The Eritrean army was accused of atrocities in the war in Tigay but denies wrongdoing. / Photo: AFP

Eritrea has summoned a British diplomat to protest remarks by the UK ambassador to Ethiopia urging Asmara to withdraw from Ethiopia's Tigray region.

Eritrean troops supported Ethiopian forces during the federal government's two-year war against the Tigray People's Liberation Front (TPLF) and have been accused by the US and rights groups of committing atrocities.

The war ended with a peace deal signed in November last year that called for the withdrawal of foreign forces, but Asmara was not a party to the agreement and its troops continue to be present in bordering areas of Tigray.
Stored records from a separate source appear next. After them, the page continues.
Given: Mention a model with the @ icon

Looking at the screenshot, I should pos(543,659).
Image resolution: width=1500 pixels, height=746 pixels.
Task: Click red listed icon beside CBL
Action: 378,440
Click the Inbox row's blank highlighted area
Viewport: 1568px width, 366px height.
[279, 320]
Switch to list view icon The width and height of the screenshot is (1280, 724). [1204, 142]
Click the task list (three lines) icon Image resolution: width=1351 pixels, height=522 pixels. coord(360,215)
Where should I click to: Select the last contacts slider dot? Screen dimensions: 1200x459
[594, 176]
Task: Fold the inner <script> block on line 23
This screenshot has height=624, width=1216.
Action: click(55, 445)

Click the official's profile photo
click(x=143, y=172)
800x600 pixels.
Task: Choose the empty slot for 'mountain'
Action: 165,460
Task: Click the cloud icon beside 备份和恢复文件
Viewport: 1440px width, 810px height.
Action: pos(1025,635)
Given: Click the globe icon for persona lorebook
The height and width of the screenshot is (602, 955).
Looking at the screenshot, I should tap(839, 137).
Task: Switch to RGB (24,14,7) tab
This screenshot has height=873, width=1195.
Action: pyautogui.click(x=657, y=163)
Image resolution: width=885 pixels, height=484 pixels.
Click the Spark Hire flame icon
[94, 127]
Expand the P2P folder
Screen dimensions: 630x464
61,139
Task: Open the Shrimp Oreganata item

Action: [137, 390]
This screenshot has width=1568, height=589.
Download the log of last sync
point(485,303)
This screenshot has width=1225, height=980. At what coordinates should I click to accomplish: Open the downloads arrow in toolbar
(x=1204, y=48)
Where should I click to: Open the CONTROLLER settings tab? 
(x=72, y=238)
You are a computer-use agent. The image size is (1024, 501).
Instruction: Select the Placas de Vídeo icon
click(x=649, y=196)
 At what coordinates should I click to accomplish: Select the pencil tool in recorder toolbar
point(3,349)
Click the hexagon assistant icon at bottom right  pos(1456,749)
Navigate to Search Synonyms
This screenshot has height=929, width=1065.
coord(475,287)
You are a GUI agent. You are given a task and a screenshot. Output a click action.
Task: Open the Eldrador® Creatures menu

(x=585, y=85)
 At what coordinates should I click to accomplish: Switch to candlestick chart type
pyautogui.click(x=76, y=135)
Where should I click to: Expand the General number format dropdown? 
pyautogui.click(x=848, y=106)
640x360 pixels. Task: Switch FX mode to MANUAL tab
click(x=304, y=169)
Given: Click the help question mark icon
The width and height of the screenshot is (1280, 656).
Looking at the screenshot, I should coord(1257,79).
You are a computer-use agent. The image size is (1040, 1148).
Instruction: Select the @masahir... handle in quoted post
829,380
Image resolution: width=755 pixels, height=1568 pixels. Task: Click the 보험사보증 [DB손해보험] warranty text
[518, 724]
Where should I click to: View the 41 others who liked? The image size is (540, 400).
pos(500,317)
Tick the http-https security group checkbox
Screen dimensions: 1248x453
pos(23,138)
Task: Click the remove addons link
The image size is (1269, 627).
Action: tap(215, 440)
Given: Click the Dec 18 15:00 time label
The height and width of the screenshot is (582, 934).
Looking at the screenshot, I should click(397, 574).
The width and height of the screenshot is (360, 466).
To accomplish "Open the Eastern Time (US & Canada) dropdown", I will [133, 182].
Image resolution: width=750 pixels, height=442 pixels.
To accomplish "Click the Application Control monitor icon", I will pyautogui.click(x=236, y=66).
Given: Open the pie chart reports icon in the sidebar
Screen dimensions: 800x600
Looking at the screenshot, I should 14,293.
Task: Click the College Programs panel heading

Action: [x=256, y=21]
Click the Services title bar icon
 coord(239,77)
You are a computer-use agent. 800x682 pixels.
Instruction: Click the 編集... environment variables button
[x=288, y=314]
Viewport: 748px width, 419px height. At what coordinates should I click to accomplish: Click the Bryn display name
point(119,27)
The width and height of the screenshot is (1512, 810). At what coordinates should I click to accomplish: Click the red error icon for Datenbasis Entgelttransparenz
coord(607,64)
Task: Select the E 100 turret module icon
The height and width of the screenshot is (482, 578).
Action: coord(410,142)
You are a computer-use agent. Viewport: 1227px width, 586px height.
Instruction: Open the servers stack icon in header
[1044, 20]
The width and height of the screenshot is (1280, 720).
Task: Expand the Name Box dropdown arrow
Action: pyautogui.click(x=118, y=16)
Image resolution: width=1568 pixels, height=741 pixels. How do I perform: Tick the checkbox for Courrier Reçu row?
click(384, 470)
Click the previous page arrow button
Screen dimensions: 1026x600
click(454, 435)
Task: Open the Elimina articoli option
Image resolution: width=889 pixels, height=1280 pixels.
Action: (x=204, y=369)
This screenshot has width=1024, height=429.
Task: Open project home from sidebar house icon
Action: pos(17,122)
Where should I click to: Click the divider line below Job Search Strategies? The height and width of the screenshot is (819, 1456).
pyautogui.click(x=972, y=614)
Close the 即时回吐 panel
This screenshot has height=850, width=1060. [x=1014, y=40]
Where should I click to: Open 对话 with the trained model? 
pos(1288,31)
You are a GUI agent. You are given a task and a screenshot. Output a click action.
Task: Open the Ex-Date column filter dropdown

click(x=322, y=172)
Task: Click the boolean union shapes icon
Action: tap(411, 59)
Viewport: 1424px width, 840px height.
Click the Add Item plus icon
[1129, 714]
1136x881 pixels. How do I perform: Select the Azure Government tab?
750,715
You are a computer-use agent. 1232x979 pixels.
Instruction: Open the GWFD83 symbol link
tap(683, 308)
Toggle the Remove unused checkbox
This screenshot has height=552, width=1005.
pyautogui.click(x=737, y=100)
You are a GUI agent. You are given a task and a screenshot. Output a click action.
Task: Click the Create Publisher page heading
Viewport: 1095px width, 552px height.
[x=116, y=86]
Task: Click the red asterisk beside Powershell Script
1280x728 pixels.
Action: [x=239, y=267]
In an interview posted online on Wednesday, the British envoy to Ethiopia Darren Welch told the TPLF-linked broadcaster Tigrai TV that the UK government backed "calls for Eritrean forces to withdraw completely back to their own borders".

Strong message

Eritrea's foreign ministry summoned the British charge d'affaires in Asmara on Thursday "to convey strong message to Whitehall on unwarranted remarks of (the) British Ambassador to Ethiopia... apparently endorsing TPLF's irredentist claims", Information MinIster Yemane Gebremeskel said on Friday on X, formerly Twitter.

Eritrea broke away from Ethiopia in 1993 and fought a two-year border war with its neighbour - then ruled by the TPLF - which poisoned relations until a peace agreement in 2018, after Prime Minister Abiy Ahmed came to power in Addis Ababa.

Eritrea was sanctioned by the US in 2021 after sending troops into Tigray.

During a rare press conference in Kenya earlier this year, Eritrean President Isaias Afwerki dismissed accusations of rights abuses by Eritrean troops in Tigray as "fantasy".

Human Rights Watch in February called for fresh sanctions against Eritrea, accusing it of rounding up thousands of people, including minors, for mandatory military service, during the Tigray war.